As head of the Chinese Government’s Project 523 in the 1960s, Tu and her colleagues isolated the active ingredient that protected against the malaria parasite and developed an extraction method.

The Chinese government team’s discovery came at a crucial time in the fight against malaria. By the late 1960s, the agents long used to treat malaria – chloroquine and quinine – were losing effectiveness, and efforts to eradicate the disease faltered.

The Nobel Committee called malaria’s fatality rate “significantly reduced” by artemisinin. In 2013, roughly 198 million people worldwide were infected with malaria and an estimated 598,000 people, most of them in Africa, died of the disease, according to the United Nations World Health Organization.

Tu, 85, has been chief professor of the China Academy of Traditional Chinese Medicine since 2000.

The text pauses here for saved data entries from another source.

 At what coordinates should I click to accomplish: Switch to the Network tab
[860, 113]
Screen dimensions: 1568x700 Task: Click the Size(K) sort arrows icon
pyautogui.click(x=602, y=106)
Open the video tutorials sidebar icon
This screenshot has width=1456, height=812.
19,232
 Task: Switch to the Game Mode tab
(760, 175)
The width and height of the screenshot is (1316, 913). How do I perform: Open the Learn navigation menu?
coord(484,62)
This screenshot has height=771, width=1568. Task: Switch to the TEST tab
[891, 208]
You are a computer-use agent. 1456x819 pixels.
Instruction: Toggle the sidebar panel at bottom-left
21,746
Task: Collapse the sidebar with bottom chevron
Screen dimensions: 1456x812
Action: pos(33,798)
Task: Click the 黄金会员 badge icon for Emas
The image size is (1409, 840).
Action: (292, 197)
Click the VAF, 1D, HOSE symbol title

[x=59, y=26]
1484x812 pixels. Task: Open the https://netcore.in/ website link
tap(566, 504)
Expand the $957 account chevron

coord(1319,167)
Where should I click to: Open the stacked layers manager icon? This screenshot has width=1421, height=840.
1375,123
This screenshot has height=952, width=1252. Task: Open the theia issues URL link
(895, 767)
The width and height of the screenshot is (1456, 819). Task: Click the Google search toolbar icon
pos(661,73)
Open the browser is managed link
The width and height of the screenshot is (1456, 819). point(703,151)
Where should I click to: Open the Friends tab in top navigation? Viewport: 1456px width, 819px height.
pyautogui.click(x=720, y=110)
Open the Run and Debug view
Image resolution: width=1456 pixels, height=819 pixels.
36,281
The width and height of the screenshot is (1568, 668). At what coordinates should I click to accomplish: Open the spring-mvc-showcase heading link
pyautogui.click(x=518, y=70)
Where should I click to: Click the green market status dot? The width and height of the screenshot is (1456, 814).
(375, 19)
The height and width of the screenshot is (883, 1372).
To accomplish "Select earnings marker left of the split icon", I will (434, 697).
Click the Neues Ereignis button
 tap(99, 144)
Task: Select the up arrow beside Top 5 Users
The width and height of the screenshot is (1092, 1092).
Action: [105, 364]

“When it comes to translation of scientific discovery, this is one of the greatest examples of the century,” said Dyann Wirth, chair of the Department of Immunology and Infectious Diseases at the Harvard T.H. Chan School of Public Health and a member of the Alpert Foundation’s scientific advisory prize committee.

“These two discoveries have provided humankind with powerful new means to combat these debilitating diseases that affect hundreds of millions of people annually,” the Nobel Committee said. “The consequences in terms of improved human health and reduced suffering are immeasurable.”